Working with a PR company helped us figure out what topics appeal to outside publications, and what parts of our story we should focus on in our future marketing outside our existing core audience. For example, they were really eager to hear data-related stories, and we weren't ready to provide the necessary data.

We were also able to hone in on what types of publications to target with what kinds of stories. Marketing publications are interested in a very different angle than entrepreneurial publications or technology publications, for example, and different editors at one publication may be interested in different sides of one story. It seems obvious writing it down, but it was certainly helpful to be reminded.

Deadlines can be a blessing

While we pride ourselves on valuing quality over deadlines during our day-to-day work at Wistia, it was, admittedly, somewhat helpful to work on someone else's timeline and feel truly obligated to complete things on their schedule. It was a good reminder of which things we might spend a bit too much time dwelling on, and what really matters.

Whether it's a PR company or somebody else, it's pretty useful to get out of your bubble and work with someone new who can offer both feedback and accountability.

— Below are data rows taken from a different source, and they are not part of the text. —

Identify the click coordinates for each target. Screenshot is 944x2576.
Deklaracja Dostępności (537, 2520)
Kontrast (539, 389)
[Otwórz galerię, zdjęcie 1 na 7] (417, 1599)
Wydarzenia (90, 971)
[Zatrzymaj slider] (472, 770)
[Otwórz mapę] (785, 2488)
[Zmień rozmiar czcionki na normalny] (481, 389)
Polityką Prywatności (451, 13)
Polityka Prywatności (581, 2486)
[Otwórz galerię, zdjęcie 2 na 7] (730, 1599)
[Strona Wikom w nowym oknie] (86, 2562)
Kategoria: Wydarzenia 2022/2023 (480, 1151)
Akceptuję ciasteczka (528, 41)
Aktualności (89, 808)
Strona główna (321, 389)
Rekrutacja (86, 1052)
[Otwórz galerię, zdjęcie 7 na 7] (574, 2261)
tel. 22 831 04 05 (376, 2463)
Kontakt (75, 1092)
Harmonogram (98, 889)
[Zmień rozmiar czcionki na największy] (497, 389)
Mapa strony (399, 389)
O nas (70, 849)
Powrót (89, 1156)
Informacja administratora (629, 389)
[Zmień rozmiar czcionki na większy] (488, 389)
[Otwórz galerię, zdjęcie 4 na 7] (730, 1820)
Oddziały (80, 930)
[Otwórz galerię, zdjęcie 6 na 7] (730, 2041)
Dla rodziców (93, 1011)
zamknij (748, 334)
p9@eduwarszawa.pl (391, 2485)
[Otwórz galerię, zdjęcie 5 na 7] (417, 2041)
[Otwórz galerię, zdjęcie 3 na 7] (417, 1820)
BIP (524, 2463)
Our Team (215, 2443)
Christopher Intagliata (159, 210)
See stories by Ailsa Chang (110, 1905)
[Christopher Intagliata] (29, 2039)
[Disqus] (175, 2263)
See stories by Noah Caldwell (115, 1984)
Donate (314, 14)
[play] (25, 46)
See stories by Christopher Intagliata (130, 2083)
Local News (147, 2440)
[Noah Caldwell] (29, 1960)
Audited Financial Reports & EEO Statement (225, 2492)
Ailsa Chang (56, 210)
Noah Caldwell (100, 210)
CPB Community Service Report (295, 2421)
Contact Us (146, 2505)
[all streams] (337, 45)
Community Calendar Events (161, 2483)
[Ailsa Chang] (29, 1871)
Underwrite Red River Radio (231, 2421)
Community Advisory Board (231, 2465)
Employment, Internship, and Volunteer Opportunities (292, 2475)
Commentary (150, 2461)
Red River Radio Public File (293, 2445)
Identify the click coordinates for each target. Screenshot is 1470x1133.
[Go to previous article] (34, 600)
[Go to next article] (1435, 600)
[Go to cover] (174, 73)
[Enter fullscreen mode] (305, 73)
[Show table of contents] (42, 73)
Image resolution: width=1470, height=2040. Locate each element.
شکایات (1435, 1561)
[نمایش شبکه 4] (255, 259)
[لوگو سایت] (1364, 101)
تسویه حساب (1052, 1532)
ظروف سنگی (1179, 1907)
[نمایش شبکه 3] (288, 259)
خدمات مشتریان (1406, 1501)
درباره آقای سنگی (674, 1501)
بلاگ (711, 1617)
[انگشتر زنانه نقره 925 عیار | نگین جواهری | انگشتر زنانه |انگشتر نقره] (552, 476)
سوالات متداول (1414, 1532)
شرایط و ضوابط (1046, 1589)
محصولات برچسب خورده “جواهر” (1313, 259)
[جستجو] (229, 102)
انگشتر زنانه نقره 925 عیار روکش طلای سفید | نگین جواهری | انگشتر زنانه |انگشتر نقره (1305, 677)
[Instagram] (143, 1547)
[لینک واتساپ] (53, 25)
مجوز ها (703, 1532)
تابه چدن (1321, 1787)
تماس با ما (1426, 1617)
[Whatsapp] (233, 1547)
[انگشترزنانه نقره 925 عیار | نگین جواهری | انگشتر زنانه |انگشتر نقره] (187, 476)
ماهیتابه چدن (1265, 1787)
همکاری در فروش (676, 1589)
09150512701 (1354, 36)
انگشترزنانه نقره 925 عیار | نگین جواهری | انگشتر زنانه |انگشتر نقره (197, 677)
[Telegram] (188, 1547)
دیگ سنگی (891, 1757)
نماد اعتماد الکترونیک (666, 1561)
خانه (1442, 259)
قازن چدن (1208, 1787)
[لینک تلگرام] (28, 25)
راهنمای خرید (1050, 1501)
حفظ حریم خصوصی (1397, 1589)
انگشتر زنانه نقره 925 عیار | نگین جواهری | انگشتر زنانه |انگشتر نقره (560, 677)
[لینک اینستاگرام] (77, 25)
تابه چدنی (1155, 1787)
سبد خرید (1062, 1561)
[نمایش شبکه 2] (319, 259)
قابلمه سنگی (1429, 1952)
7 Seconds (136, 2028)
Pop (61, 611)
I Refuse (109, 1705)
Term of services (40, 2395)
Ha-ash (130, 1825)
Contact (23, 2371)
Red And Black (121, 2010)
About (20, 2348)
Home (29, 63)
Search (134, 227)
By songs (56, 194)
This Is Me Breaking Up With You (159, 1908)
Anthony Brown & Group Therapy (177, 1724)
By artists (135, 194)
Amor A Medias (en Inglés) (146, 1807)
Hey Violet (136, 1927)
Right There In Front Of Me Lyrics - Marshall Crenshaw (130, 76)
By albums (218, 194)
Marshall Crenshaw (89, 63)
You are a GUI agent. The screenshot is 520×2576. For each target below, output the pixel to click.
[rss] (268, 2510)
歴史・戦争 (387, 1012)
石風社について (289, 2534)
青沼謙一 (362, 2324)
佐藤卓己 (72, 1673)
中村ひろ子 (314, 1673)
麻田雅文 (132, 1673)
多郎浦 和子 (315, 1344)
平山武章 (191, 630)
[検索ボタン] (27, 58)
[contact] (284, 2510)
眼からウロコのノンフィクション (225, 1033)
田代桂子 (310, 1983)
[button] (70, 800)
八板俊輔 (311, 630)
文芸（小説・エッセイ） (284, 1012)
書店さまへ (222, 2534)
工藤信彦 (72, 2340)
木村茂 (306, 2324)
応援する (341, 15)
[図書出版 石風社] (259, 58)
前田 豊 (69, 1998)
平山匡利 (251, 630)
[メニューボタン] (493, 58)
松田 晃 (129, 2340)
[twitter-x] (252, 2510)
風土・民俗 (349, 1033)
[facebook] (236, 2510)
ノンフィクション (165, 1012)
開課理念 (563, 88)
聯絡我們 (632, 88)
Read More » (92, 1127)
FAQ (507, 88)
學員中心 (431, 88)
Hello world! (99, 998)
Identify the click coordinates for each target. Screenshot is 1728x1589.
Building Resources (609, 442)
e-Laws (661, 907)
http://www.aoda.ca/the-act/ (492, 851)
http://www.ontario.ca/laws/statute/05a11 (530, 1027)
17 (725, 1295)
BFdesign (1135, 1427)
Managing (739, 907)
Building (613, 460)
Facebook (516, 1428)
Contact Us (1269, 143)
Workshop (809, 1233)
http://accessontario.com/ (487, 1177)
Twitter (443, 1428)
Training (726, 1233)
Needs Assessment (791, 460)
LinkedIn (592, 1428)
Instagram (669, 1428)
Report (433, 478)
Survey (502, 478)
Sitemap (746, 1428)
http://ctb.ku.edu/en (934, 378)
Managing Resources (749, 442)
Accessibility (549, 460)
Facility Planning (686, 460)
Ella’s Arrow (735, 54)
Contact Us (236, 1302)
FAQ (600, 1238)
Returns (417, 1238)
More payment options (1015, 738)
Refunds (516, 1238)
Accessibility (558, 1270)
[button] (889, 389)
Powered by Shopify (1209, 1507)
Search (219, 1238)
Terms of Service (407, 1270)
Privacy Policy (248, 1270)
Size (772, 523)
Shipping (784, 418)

How we could have been a better client

There are a bunch of questions we wished we'd asked ourselves and things we wished we'd prepared before setting off on our PR voyage! Here are a few questions worth considering before you begin working with a firm:

  • Does someone on your team have the bandwidth to work as the PR point person? Even if you're working with an outside firm, there needs to be someone within your company who can respond quickly to opportunities and wrangle the appropriate people when necessary.
  • Have you set specific and measurable goals for working with a PR team? Even if it's hard to measure things like brand awareness or brand feel, you should have some idea of how many publications you're looking to appear in, the nature of that coverage, how much it gets shared, and other benchmarks. Are there specific audiences or publications you're trying to reach? A PR firm can help you get there and give you feedback, but it's going to be a lot harder if you don't know what you want.
  • Can your team create a queue of newsworthy articles? If you're going for a byline approach, don't wait until the campaign kicks off to do some concepting, outlining, and drafting. We would have benefitted a lot from having some articles ready to shop around with various editors.
  • Do you have up-to-date data at the ready? We were kicking ourselves a bit for not having interesting data sets ready to share, since that was information that a lot of publications were thirsty for.
  • What are you looking for help with? You're hiring an outside firm because you trust them and value their expertise and experience. It will help everyone focus if you talk internally beforehand about which parts of your story you're willing (and eager) to hear feedback on.
  • Does this PR campaign align with your other marketing efforts? Our PR efforts ended up being fairly disparate from the marketing we were targeting to our existing audience. During the time we were working with the PR company, we published high-effort pieces like our audio guide and GoPro week, but didn't end up integrating them with PR.


If I had to summarize the main things we learned into a couple higher-level points, they'd probably fit under the categories of clarity, communication, and front-loading. I wish we had had more internal clarity around who owned what aspects of PR, that we'd been prepared to communicate more quickly and clearly with the firm, and that we'd prepared more content ahead of the campaign.

Has your company worked on a PR campaign? Do you handle PR in-house, or use an outside firm? How do you prepare for a PR campaign?